En pratique, la Commission attribue généralement la responsabilité d'un traitement à une seule et même entité, indépendamment de sa forme juridique et de son degré d'implication réelle dans la définition des caractéristiques techniques du traitement. Tel est le cas, par exemple, quant à la mise en œuvre de traitements développés et/ou configurés par des prestataires de services chez leurs clients (ex : mise en place de traitements RH, de vote électronique, de dispositifs de géolocalisation, de dispositifs biométriques, etc.). Dans son acception classique, la qualification de responsable de traitement est alors attachée à ces clients - le prestataire étant en ce cas considéré comme un sous-traitant , entité réputée agir sous l'autorité du responsable de traitement.

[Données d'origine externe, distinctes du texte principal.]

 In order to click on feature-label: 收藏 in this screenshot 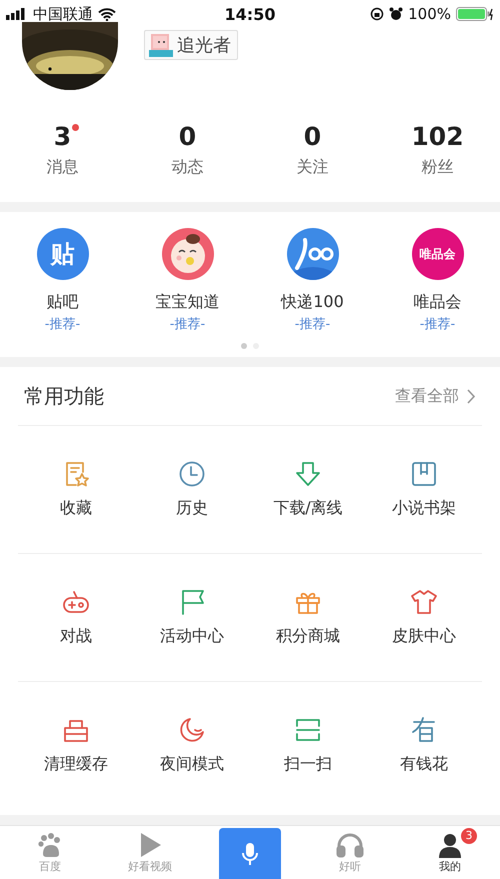, I will do `click(76, 508)`.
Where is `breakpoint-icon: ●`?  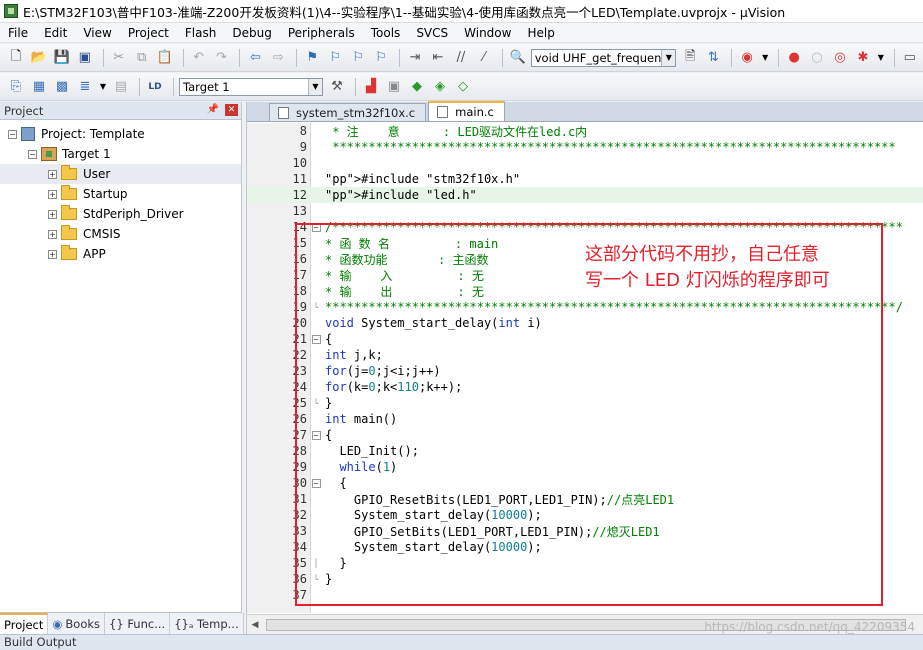 breakpoint-icon: ● is located at coordinates (794, 58).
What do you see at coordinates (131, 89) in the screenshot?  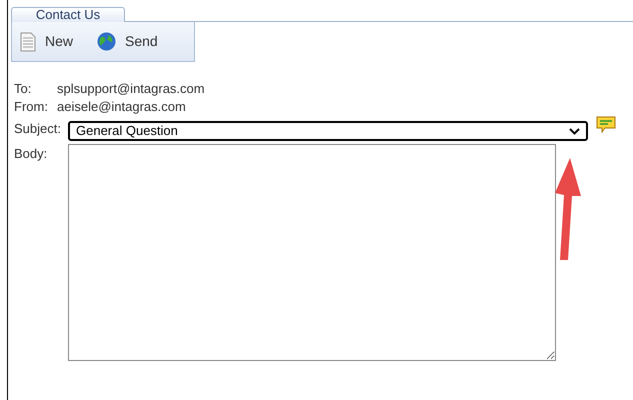 I see `field-value: splsupport@intagras.com` at bounding box center [131, 89].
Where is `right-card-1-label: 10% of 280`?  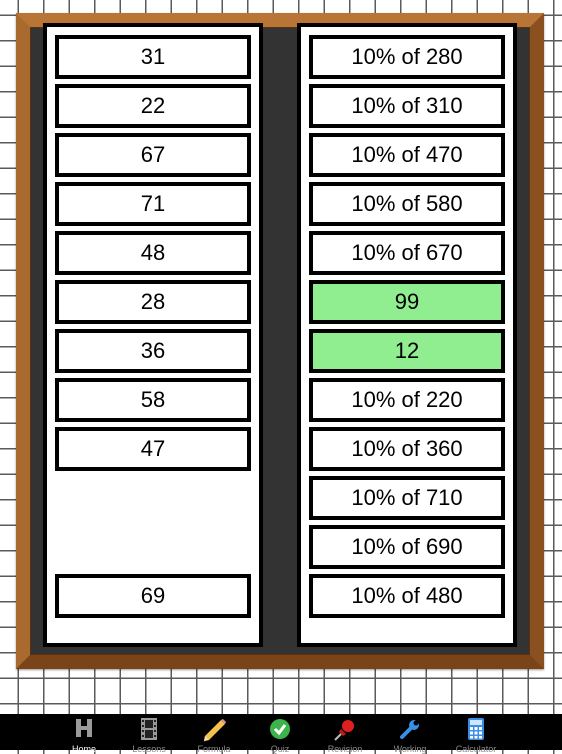
right-card-1-label: 10% of 280 is located at coordinates (407, 56).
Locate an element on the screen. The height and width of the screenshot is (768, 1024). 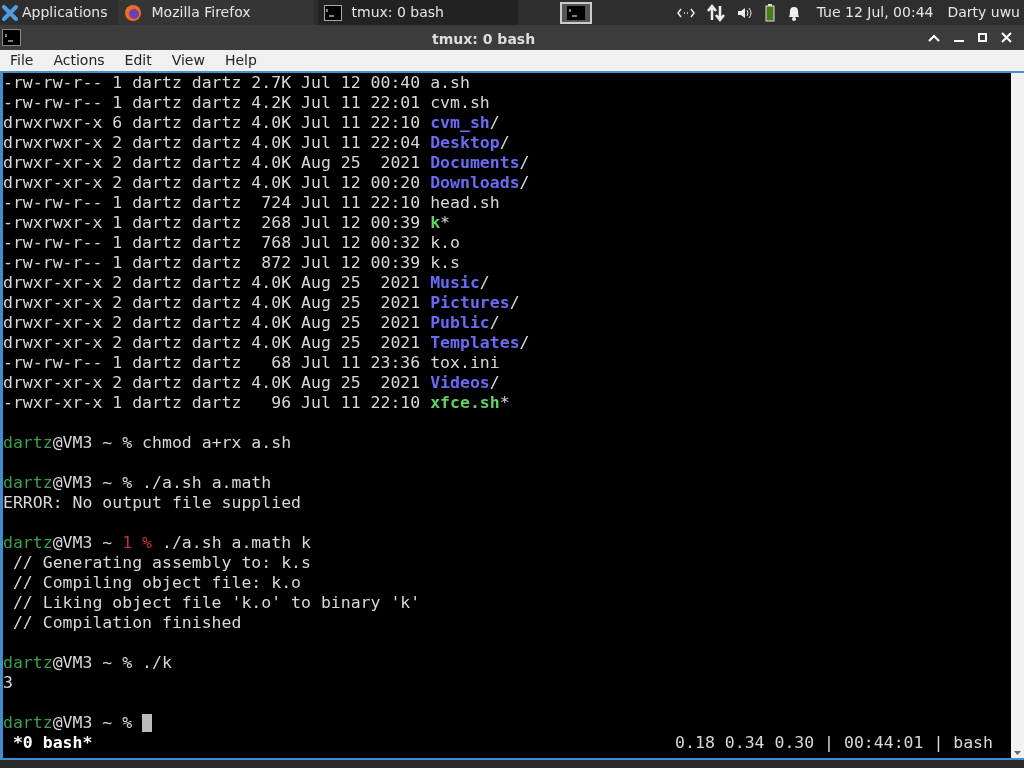
command: chmod a+rx a.sh is located at coordinates (216, 443).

En effet, le client ayant fait le choix de recourir au service offert est réputé endosser l'intégralité de la responsabilité en découlant, quand bien même il n'aurait pas la main sur la définition des caractéristiques du dispositif utilisé. De ce fait, il lui incombe d'appliquer, seul, l'ensemble des dispositions de la loi Informatique et Libertés , dont celles lui imposant de recourir à un sous-traitant présentant des garanties suffisantes pour assurer la mise en œuvre de mesures de sécurité et de confidentialité satisfaisantes.
Ainsi, des clients ont pu faire l'objet de procédures répressives de la part de la Commission (mises en demeure, sanctions) pour avoir mis en œuvre des traitements dans des conditions jugées non conformes à la loi, quand bien même celles-ci avaient été en pratique exclusivement définies par leurs prestataires.

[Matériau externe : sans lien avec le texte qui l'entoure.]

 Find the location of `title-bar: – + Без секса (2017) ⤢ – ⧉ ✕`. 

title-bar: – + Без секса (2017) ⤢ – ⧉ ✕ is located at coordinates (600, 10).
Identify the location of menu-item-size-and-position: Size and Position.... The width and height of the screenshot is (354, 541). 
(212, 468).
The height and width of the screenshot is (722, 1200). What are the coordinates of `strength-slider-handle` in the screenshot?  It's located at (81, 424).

Dans de telles circonstances, et dans la logique du projet de règlement, la consécration d'un statut de co-responsabilité permettrait de mieux refléter la réalité de l'implication de différents organismes dans la mise en œuvre d'un traitement en chaîne : conception, réalisation et commercialisation d'un dispositif permettant la mise en œuvre de traitements de données pour des finalités et selon des moyens prédéterminés, d'une part ; décision d'avoir recours à ce dispositif, d'autre part.

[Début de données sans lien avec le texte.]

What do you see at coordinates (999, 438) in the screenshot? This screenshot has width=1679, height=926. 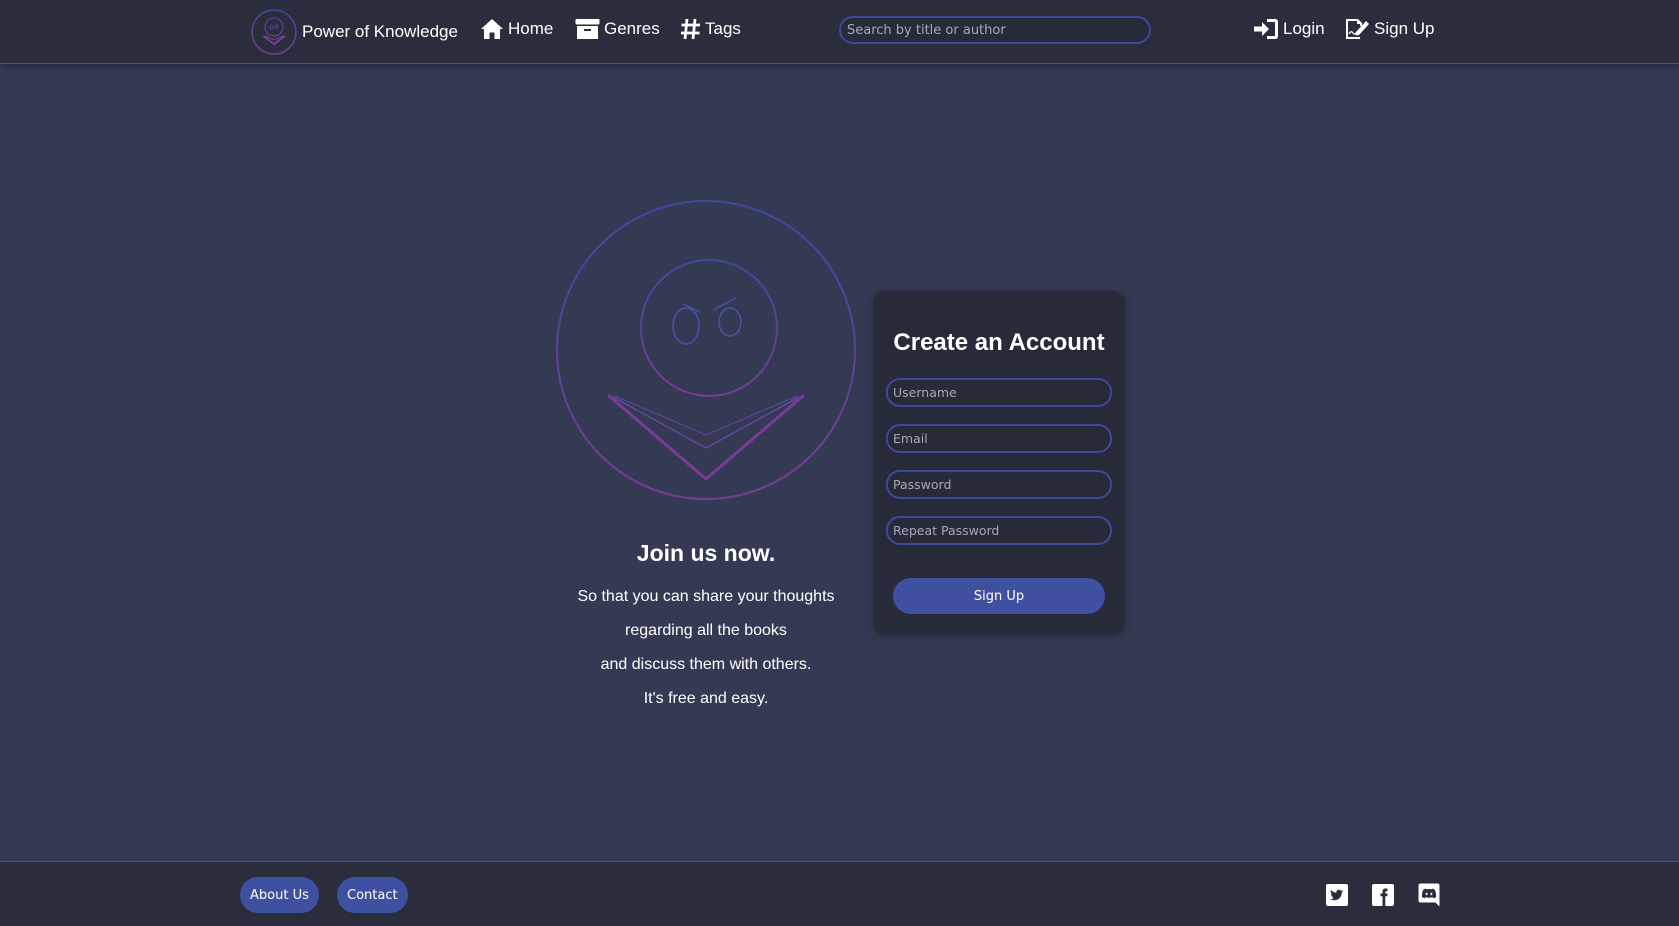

Afin d'introduire cette notion dans la loi, il conviendrait de modifier le I de l'article 3 de la loi du 6 janvier 1978 comme suit :
Le responsable d'un traitement de données à caractère personnel est, sauf désignation expresse par les dispositions législatives ou réglementaires relatives à ce traitement, la personne, l'autorité publique, le service ou l'organisme qui, seul ou conjointement avec d'autres, détermine ses finalités et ses moyens .
La Commission rappelle qu'elle avait rendu publiques le 13 janvier 2015 ses propositions de modifications de la loi du 6 janvier 1978 modifiée. Elle note avec satisfaction qu'un certain nombre de celles-ci ont été reprises au moins partiellement dans le projet de loi pour une République numérique (en particulier, la possibilité de saisir la Commission sur les propositions de loi, le renforcement des droits des mineurs, le renforcement des pouvoirs de sanction). Elle suivra avec attention la suite des débats autour de ce projet de loi pour une République numérique.